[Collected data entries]
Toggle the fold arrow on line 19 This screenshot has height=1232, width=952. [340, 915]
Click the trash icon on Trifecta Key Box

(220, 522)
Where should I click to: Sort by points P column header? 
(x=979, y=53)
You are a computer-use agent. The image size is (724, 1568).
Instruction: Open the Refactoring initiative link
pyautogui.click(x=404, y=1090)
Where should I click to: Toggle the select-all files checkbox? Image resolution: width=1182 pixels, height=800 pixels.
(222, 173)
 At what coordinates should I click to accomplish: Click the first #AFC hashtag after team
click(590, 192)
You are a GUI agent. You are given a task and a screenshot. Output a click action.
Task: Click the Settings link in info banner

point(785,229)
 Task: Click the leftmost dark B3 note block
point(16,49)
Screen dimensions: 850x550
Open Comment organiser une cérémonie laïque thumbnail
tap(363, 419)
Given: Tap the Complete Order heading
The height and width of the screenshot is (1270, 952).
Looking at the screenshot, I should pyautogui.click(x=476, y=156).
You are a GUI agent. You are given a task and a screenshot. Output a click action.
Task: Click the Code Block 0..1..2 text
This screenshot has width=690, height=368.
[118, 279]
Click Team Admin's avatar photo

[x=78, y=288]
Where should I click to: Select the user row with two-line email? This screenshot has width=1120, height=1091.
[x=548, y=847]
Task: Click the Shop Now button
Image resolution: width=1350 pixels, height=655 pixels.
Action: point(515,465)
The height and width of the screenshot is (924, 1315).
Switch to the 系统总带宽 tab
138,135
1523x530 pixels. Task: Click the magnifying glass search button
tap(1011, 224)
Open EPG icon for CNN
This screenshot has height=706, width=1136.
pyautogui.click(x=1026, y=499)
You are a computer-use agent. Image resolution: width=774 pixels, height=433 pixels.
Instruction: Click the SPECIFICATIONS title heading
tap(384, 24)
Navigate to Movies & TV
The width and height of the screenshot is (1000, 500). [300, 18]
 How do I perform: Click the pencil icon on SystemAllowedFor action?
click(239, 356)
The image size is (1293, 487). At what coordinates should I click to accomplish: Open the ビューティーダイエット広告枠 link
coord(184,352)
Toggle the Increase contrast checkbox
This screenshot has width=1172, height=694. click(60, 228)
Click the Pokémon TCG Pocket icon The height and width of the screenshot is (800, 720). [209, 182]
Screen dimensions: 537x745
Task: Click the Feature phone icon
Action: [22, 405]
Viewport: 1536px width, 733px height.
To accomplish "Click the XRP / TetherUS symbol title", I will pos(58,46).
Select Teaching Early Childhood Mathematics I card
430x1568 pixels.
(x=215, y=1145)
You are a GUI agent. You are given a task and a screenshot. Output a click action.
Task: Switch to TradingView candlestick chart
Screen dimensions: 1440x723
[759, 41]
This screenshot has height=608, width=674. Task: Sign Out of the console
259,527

[WORK TO COMPLETE] Please reproduce all of the entries above exactly as they appear.

[RESPONSE TO THE TASK]
Toggle the fold arrow on line 19 This screenshot has height=1232, width=952. [340, 915]
Click the trash icon on Trifecta Key Box

(220, 522)
Where should I click to: Sort by points P column header? 
(x=979, y=53)
You are a computer-use agent. The image size is (724, 1568).
Instruction: Open the Refactoring initiative link
pyautogui.click(x=404, y=1090)
Where should I click to: Toggle the select-all files checkbox? Image resolution: width=1182 pixels, height=800 pixels.
(222, 173)
 At what coordinates should I click to accomplish: Click the first #AFC hashtag after team
click(590, 192)
You are a GUI agent. You are given a task and a screenshot. Output a click action.
Task: Click the Settings link in info banner

point(785,229)
 Task: Click the leftmost dark B3 note block
point(16,49)
Screen dimensions: 850x550
Open Comment organiser une cérémonie laïque thumbnail
tap(363, 419)
Given: Tap the Complete Order heading
The height and width of the screenshot is (1270, 952).
Looking at the screenshot, I should pyautogui.click(x=476, y=156).
You are a GUI agent. You are given a task and a screenshot. Output a click action.
Task: Click the Code Block 0..1..2 text
This screenshot has width=690, height=368.
[118, 279]
Click Team Admin's avatar photo

[x=78, y=288]
Where should I click to: Select the user row with two-line email? This screenshot has width=1120, height=1091.
[x=548, y=847]
Task: Click the Shop Now button
Image resolution: width=1350 pixels, height=655 pixels.
Action: point(515,465)
The height and width of the screenshot is (924, 1315).
Switch to the 系统总带宽 tab
138,135
1523x530 pixels. Task: Click the magnifying glass search button
tap(1011, 224)
Open EPG icon for CNN
This screenshot has height=706, width=1136.
pyautogui.click(x=1026, y=499)
You are a computer-use agent. Image resolution: width=774 pixels, height=433 pixels.
Instruction: Click the SPECIFICATIONS title heading
tap(384, 24)
Navigate to Movies & TV
The width and height of the screenshot is (1000, 500). [300, 18]
 How do I perform: Click the pencil icon on SystemAllowedFor action?
click(239, 356)
The image size is (1293, 487). At what coordinates should I click to accomplish: Open the ビューティーダイエット広告枠 link
coord(184,352)
Toggle the Increase contrast checkbox
This screenshot has width=1172, height=694. click(60, 228)
Click the Pokémon TCG Pocket icon The height and width of the screenshot is (800, 720). [209, 182]
Screen dimensions: 537x745
Task: Click the Feature phone icon
Action: [22, 405]
Viewport: 1536px width, 733px height.
To accomplish "Click the XRP / TetherUS symbol title", I will pos(58,46).
Select Teaching Early Childhood Mathematics I card
430x1568 pixels.
(x=215, y=1145)
You are a GUI agent. You are given a task and a screenshot. Output a click action.
Task: Switch to TradingView candlestick chart
Screen dimensions: 1440x723
[759, 41]
This screenshot has height=608, width=674. Task: Sign Out of the console
259,527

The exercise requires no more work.